Adding MongoDB index

As you may known having an appropriate index can significantly improve query performance. But what counts as appropriate index? I would like to share with you my humble experience of adding one.

We will profile the database of Comrade application — food ordering app for soviet-style restaurant of that name.

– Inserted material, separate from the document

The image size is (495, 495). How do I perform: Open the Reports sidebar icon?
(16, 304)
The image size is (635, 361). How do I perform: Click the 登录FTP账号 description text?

Source code together with data to import into MongoDB is available here

Comrade application

Comrade is a RESTful web service build with Spring Boot that uses MongoDB as data storage for customer orders. The orders are saved in a collection with the following schema:

db.order.findOne()

{
"customer" : "Natasha_Ivanova",
"items" : [
{
"product" : "Stewed cabbage in a pot",
"price" : 4.4,
"quantity" : 1
},
{
"product" : "A loaf of bread",
"price" : 1.3,
"quantity" : 3
},
{
"product" : "Mojito",
"price" : 3.9,
"quantity" : 1
}
],
"bonusPoint" : false,
"givenAsBonus" : false
}

One would argue that saving orders in SQL database is a better idea and probably it is. We’re doing so just for demostration purposes.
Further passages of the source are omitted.